Put your await on fire and chain together async functions, promises and syncronous code in one line.

Readme

Awaitium - chain multiple awaits into one

Put your await on fire and make your code flow without intermediate awaits! Chain asynchrounous (and synchronous) functions together easily.

The best thing: Get full type support along the way. No fighting with the Typescript compiler. It's tamed!

Example

Write...

async function testChainedAwait()
{
    ....
    chainResult = await ing(asyncGetObject()).asyncGetAnotherObject().objectProperty.asyncInstanceGetter().synchronousFunction();
    ....
}

...instead of...

async function helpIAmRunningOutOfVariableNames()
{
    ....
    const initialObject = await asyncGetObject();
    const intermediateObject = await initialObject.asyncGetAnotherObject();
    const wantedInstance = await intermediateObject.objectProperty.asyncInstanceGetter();

    chainResult=wantedInstance.synchronousFunction();
    ....
}

Installation

Deno

In deno...

include { ing } from https://deno.land/x/awaitium@VERSION/source/awaitium.ts

Browser & Node

Both these environments are untested. Raise an issue if you come across any problems.

If you use npm do...

npm i awaitium

then in your sources...

include { ing } from "awaitium"

Usage

To use Awaitium, simply wrap the entry point of your chain with the ing(<yourEntryPoint>) function. An entry point can be one of the following:

  • a function call to a synchronous function:
await ing(syncFunction()).followedByAnyOf.asyncFunc().syncFunc().orPropOrMember
  • a function call to an asynchronous function:
await ing(asyncFunction()).followedByAnyOf.asyncFunc().syncFunc().orPropOrMember
  • any object:
await ing(object).followedByAnyOf.asyncFunc().syncFunc().orPropOrMember

The chain following the ing call may comprise any combination of the following:

  • async function calls
  • synchronous function calls
  • property reads
  • member reads

Good to know

You must start your call chain (the start of the chain is the closing bracket of the ing function call) after the first call to an async function - but you can start your chain already at the very beginning:

await ing(object.member.asyncFunction()).syncFunction().doSomethingElseAsync()

... is the same as ...

await ing(object).member.asyncFunction().syncFunction().doSomethingElseAsync()
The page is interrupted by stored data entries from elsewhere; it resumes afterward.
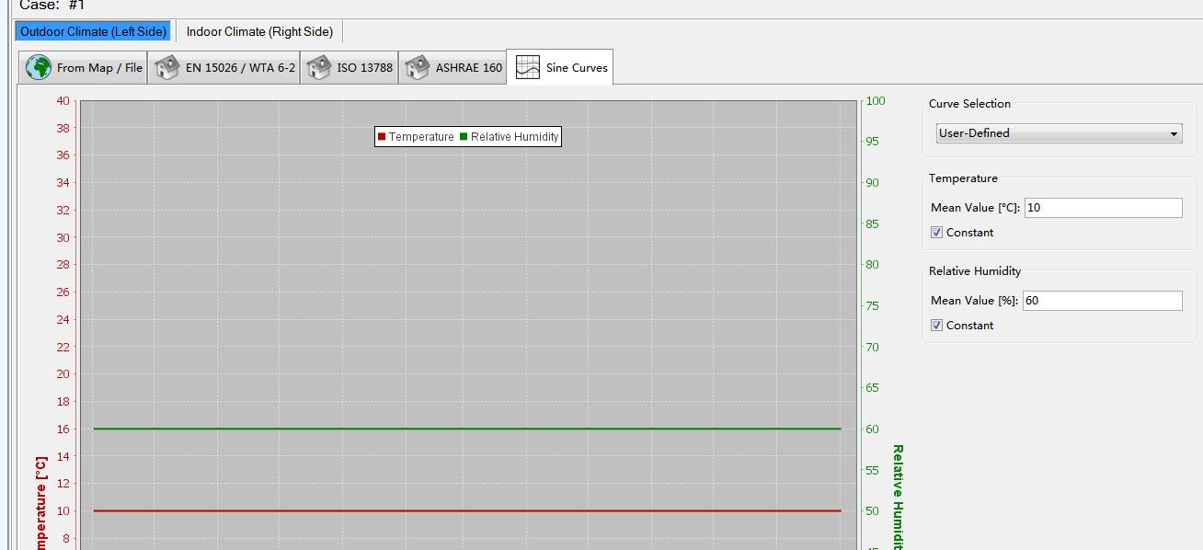The height and width of the screenshot is (550, 1203).
Task: Click the red Temperature legend square
Action: [x=382, y=137]
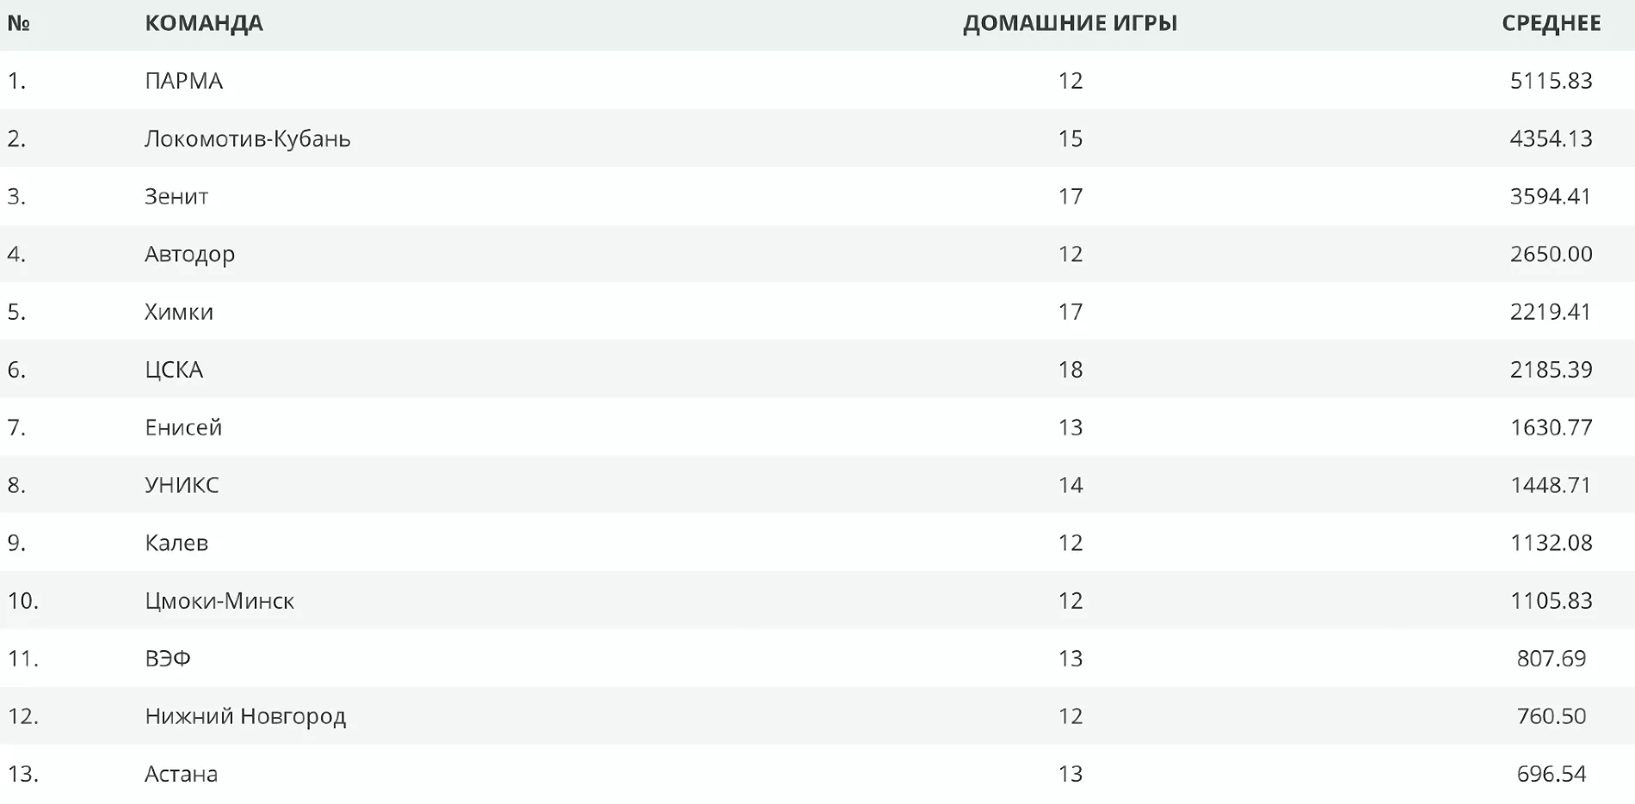Open the ЦСКА team entry

click(x=174, y=370)
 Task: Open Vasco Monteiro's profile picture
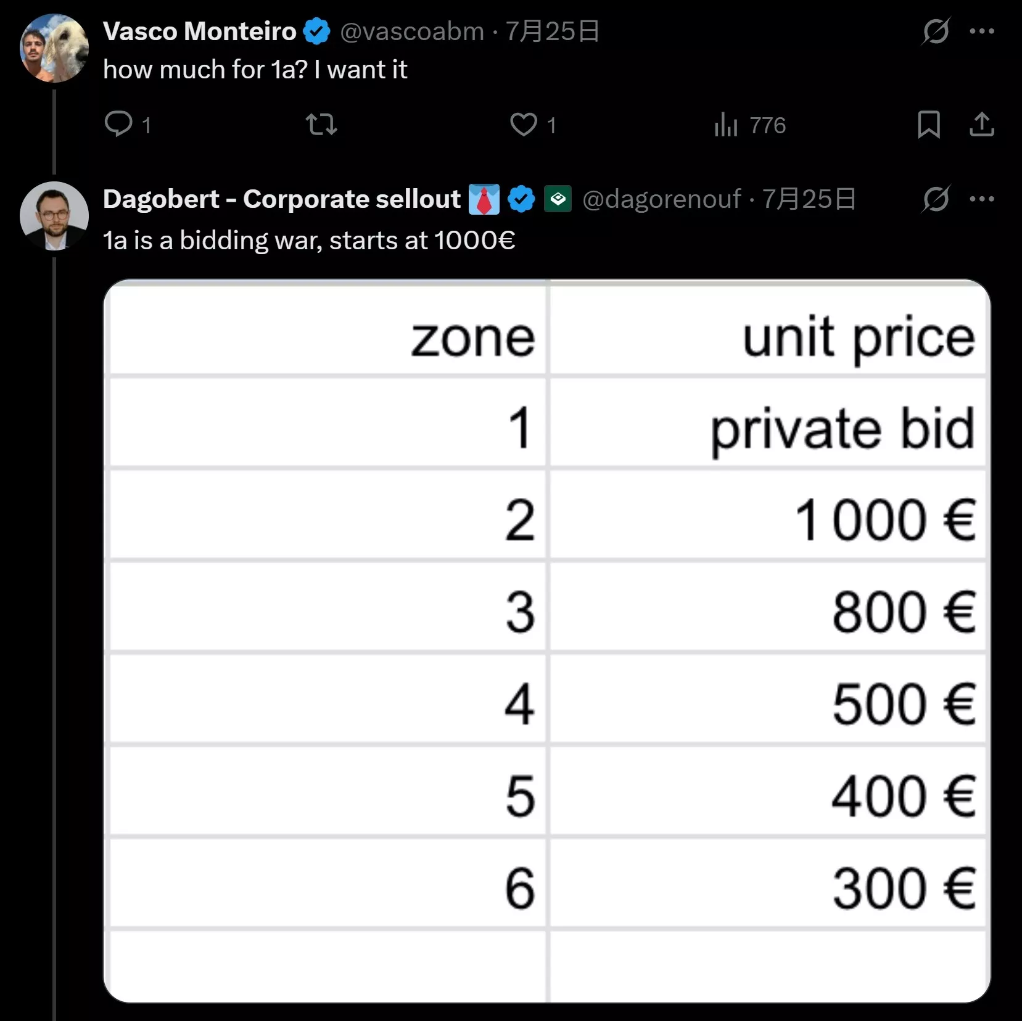[54, 49]
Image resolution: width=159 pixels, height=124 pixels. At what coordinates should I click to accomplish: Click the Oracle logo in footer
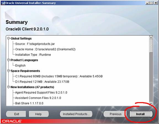[x=12, y=121]
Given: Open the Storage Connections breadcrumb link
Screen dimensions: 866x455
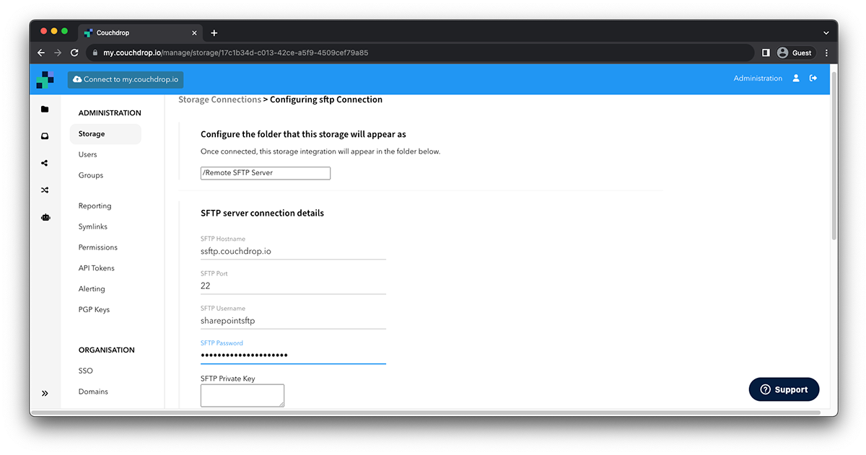Looking at the screenshot, I should [219, 99].
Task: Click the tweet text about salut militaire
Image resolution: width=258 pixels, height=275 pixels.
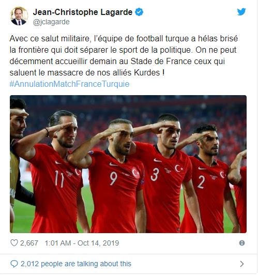Action: pos(124,55)
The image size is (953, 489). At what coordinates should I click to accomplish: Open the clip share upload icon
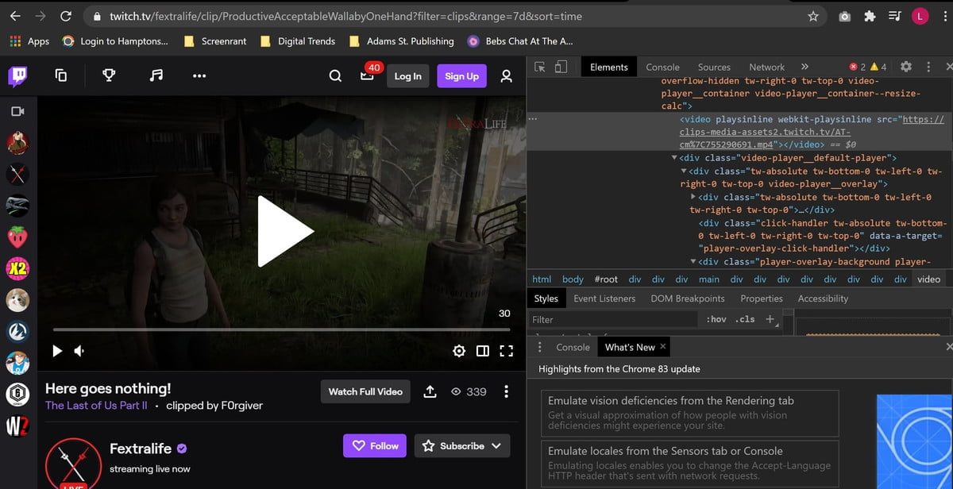[x=430, y=391]
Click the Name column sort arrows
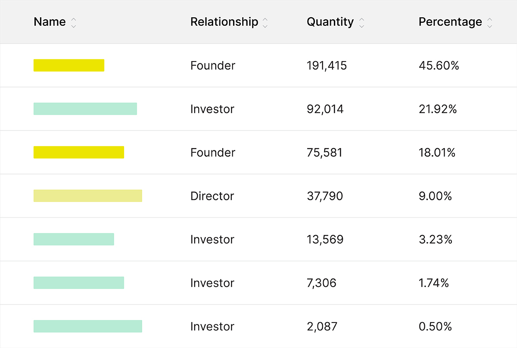517x348 pixels. coord(73,22)
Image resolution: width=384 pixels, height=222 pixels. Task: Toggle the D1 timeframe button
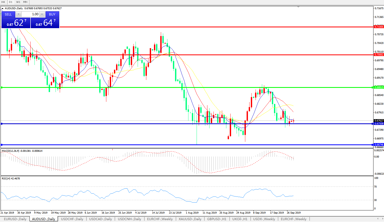pos(11,2)
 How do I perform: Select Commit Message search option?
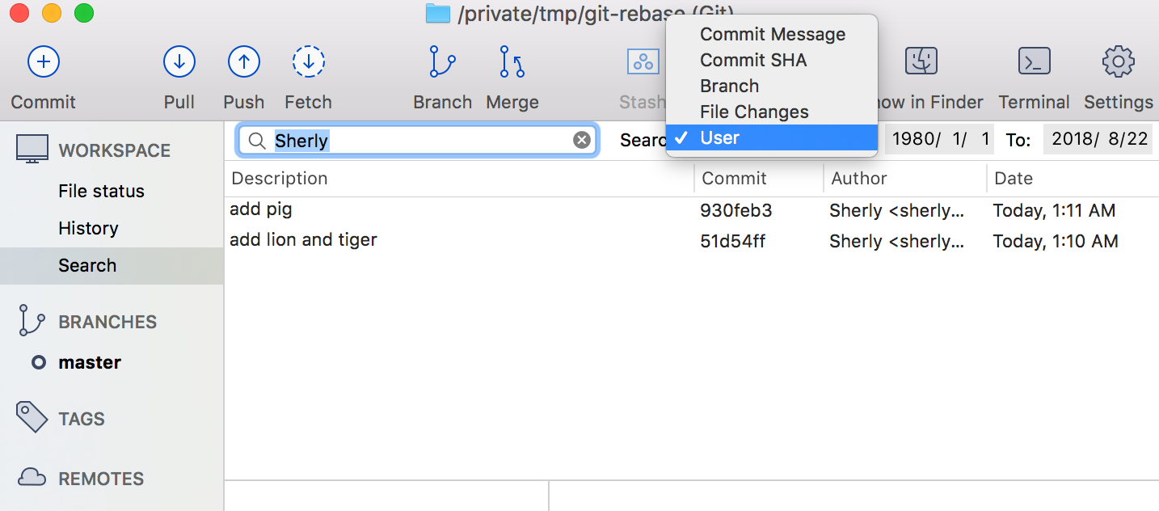(772, 35)
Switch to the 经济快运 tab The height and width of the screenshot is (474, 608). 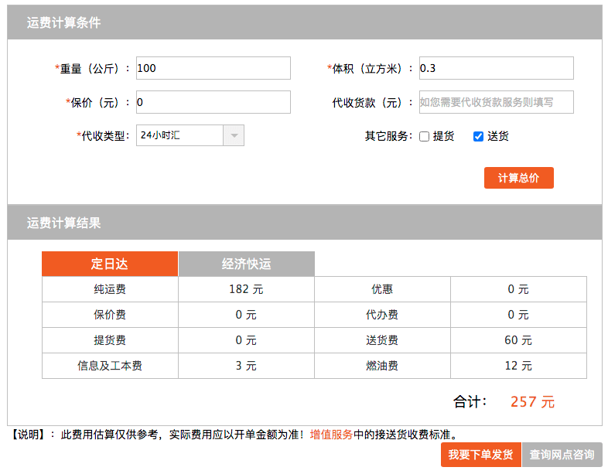click(x=246, y=264)
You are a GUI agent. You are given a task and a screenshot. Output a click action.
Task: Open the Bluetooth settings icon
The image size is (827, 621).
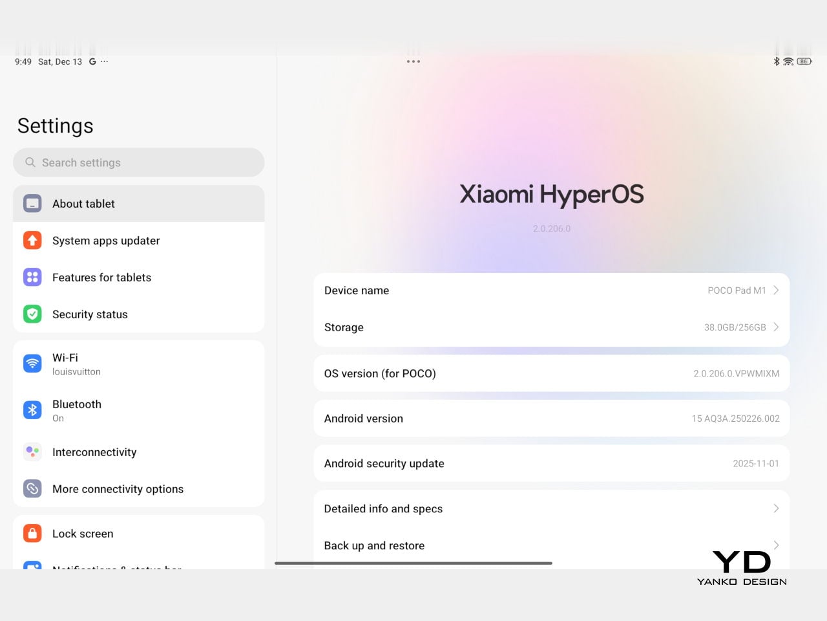32,410
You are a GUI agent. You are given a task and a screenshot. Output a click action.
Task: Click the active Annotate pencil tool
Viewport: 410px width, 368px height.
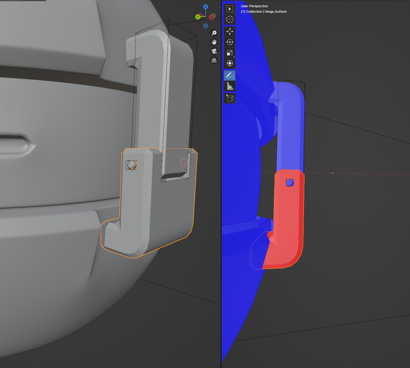click(230, 76)
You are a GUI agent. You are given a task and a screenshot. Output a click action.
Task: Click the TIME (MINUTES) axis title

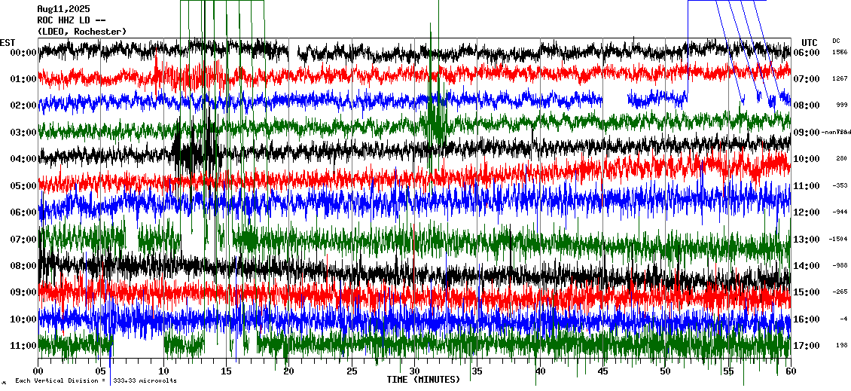click(x=423, y=379)
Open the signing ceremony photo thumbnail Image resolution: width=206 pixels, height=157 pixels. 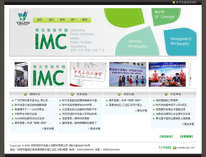tap(167, 74)
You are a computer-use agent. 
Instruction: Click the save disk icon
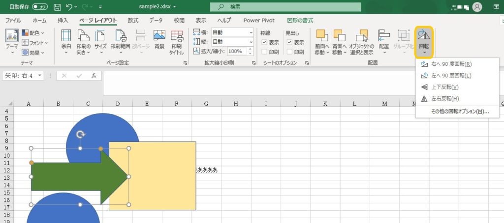point(57,7)
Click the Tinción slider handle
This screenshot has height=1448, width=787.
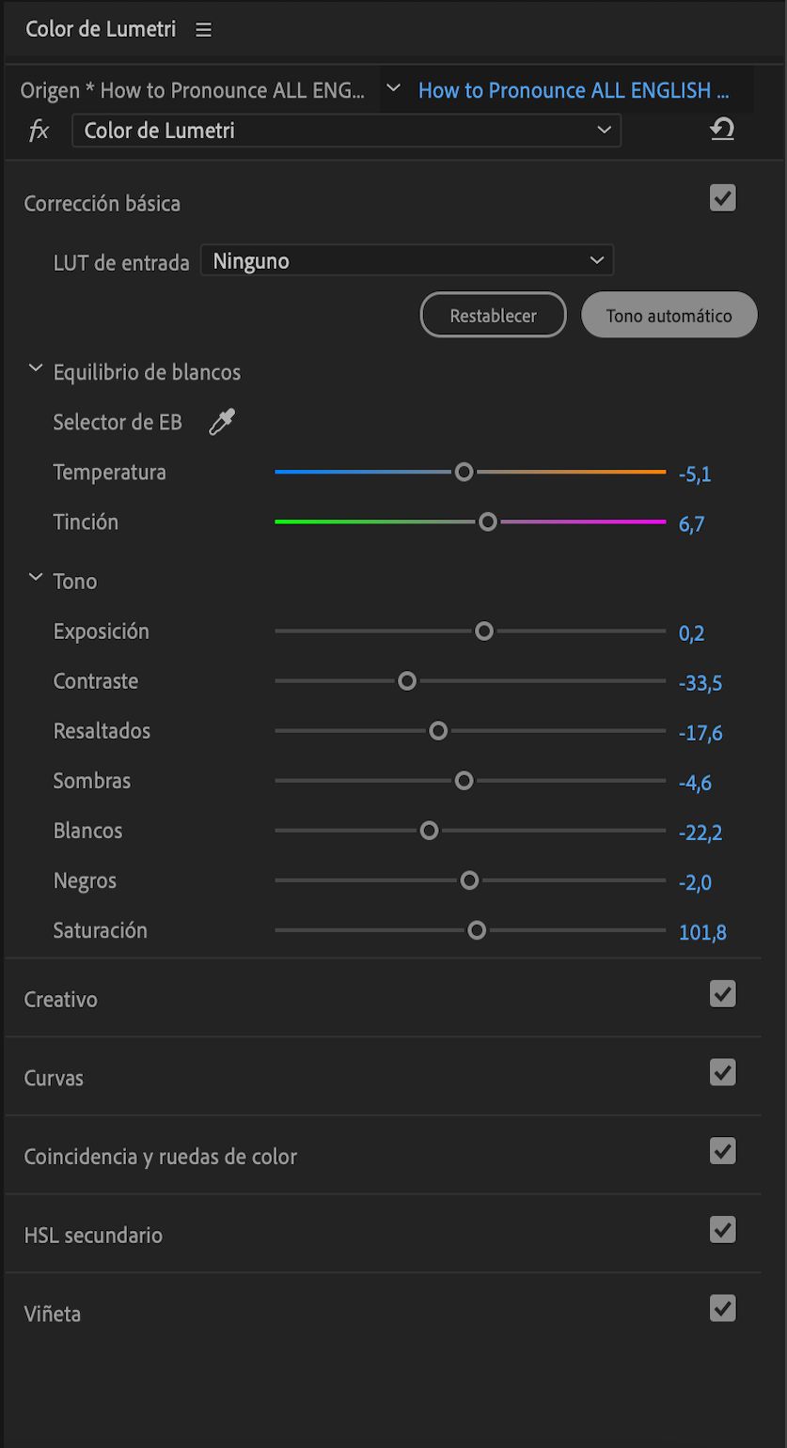coord(487,521)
I like it clean: Personally I prefer wrapping objects (or function calls) the earliest possible.

Caveats

Behind the scenes every function call is awaited. As you can also chain synchronous function calls, that means these synchronous calls may also be waiting for their turn of the event loop (depending on the JS engine/environment, I guess?!). This is uninvestigated, however - if you'd like to add more insight into this, feel free to raise an issue. In most applications this should have negligable impact, though.